Obviously the film’s metaphor are hitting closer to home with the over-45s than the under-45s. I don’t know why as the film isn’t exactly difficult to read. Redford’s “Our Man” is a fairly together dude, skilled at survival and no pushover against the elements, but younger GenXers and GenYers obviously aren’t relating as much. Then again the Academy membership will relate, one presumes, given the average age and whatnot.

Minutes before All Is Lost played in Cannes last May “we walk in and we sit down front and center and that made me nervous,” Redford tells Dowd. “Where do you escape? How do you get out of here? And then the film plays, and it was hard for me to watch it.”

“Mr. Redford, who has never won an Oscar for acting, braced himself for boos and received a nine-minute standing ovation.
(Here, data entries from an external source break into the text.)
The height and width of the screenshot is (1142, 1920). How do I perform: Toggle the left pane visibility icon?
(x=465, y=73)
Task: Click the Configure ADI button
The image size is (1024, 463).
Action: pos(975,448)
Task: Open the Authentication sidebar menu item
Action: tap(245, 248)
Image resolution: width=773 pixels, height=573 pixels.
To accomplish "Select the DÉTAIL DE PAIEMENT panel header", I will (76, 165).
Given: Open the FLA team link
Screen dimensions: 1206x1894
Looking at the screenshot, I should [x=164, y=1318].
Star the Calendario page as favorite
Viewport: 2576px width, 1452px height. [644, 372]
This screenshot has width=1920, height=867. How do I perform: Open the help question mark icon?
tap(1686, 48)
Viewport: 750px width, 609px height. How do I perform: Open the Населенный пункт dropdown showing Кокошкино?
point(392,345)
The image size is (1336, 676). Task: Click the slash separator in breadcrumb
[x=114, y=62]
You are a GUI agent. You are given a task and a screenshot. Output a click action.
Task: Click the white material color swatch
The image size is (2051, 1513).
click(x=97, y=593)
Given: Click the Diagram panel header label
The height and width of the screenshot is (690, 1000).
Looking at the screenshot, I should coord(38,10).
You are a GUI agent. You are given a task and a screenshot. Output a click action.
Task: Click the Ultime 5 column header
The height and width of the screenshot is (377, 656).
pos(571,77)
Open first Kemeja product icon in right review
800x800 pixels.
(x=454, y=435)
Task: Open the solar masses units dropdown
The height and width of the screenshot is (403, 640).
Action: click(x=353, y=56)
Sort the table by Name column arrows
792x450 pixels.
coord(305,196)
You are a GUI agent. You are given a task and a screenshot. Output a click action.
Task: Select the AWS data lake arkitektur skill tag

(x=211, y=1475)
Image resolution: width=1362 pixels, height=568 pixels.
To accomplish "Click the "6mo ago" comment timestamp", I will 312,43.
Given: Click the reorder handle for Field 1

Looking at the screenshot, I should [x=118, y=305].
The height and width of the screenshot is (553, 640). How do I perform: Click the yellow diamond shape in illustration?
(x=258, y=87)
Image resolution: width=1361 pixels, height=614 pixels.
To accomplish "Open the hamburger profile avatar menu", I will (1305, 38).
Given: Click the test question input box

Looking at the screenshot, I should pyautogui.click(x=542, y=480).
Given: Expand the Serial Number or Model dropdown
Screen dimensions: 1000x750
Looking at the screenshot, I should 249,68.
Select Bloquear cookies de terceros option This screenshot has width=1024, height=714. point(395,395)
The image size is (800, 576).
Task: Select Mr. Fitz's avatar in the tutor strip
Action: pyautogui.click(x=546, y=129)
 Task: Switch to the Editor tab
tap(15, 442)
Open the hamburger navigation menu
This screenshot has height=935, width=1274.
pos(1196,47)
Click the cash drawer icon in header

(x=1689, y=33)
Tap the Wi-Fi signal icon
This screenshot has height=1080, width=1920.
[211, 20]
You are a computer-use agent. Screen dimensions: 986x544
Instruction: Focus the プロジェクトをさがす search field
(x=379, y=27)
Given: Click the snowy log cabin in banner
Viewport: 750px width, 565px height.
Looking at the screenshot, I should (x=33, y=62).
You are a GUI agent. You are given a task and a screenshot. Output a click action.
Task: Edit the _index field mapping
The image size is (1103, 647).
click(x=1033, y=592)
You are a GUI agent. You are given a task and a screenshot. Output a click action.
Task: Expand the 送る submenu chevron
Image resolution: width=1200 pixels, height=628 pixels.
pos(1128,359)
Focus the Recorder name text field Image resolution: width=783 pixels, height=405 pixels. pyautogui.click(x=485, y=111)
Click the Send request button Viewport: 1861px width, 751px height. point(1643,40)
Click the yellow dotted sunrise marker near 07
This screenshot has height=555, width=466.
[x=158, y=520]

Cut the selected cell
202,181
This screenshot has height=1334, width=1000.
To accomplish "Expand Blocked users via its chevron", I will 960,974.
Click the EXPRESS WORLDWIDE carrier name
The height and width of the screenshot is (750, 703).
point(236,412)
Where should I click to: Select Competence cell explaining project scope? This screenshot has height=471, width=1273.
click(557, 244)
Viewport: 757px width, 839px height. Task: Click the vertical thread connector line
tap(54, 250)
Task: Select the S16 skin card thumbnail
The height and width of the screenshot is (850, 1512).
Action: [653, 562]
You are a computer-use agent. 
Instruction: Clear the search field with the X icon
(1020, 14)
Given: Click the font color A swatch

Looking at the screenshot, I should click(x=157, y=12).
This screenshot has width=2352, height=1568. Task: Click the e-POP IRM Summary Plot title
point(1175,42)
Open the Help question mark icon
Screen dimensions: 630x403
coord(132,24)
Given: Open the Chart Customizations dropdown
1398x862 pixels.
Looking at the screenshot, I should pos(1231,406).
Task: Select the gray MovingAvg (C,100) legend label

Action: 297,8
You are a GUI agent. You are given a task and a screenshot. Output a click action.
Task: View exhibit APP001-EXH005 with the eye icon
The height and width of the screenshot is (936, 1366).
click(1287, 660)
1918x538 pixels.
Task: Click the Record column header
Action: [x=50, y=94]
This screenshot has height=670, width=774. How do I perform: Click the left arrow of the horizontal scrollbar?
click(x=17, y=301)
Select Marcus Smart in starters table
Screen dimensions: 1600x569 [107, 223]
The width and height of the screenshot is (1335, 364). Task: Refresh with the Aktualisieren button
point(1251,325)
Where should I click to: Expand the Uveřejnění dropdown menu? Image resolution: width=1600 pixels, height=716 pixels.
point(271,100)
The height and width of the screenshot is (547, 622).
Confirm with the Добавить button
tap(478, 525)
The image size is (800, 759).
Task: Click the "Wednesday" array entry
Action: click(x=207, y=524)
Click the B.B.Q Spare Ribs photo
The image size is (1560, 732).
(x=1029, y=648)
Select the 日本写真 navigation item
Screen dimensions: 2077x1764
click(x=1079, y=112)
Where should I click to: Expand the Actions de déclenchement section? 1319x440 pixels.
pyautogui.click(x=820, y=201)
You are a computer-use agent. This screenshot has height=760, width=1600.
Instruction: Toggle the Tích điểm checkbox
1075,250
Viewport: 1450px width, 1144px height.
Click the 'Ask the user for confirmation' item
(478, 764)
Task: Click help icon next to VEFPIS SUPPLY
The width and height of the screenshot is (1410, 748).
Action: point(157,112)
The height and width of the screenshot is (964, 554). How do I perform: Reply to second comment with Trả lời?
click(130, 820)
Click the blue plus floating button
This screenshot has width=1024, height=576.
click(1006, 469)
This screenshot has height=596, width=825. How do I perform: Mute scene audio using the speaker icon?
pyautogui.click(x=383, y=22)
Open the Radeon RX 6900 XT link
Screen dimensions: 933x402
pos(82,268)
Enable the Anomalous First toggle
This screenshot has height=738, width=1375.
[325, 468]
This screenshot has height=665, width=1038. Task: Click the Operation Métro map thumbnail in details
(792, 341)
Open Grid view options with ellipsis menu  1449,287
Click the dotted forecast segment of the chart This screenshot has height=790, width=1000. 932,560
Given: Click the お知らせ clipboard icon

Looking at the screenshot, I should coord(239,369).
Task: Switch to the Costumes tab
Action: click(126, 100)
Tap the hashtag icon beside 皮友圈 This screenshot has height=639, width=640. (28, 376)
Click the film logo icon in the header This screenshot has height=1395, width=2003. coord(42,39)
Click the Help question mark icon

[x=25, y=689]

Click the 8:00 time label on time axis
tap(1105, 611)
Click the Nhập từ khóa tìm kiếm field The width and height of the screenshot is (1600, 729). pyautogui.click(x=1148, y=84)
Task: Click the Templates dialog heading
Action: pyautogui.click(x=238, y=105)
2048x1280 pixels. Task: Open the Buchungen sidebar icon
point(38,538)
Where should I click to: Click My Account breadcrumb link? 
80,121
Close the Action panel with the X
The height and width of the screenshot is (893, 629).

“’It just threw me completely,’ he said. ‘I felt self-conscious and awkward and shy, and I didn’t know what to do.’ He remembers saying to his wife, the German artist Sibylle Szaggars, and his director, ‘Hey, let’s go.’ He said he also told Mr. Chandor, ‘Enjoy this moment because it will probably never come again,’ acknowledging with a laugh that he might have been a damper on the party. ‘I’m a great partner to have.’

“He says he has grown more comfortable in himself as he gets older, and abides by his favorite T. S. Eliot line: ‘There is only the trying. The rest is not our business.’

“To me, it was always to climb up the hill,” Redford tells Dowd. “Not standing at the top.”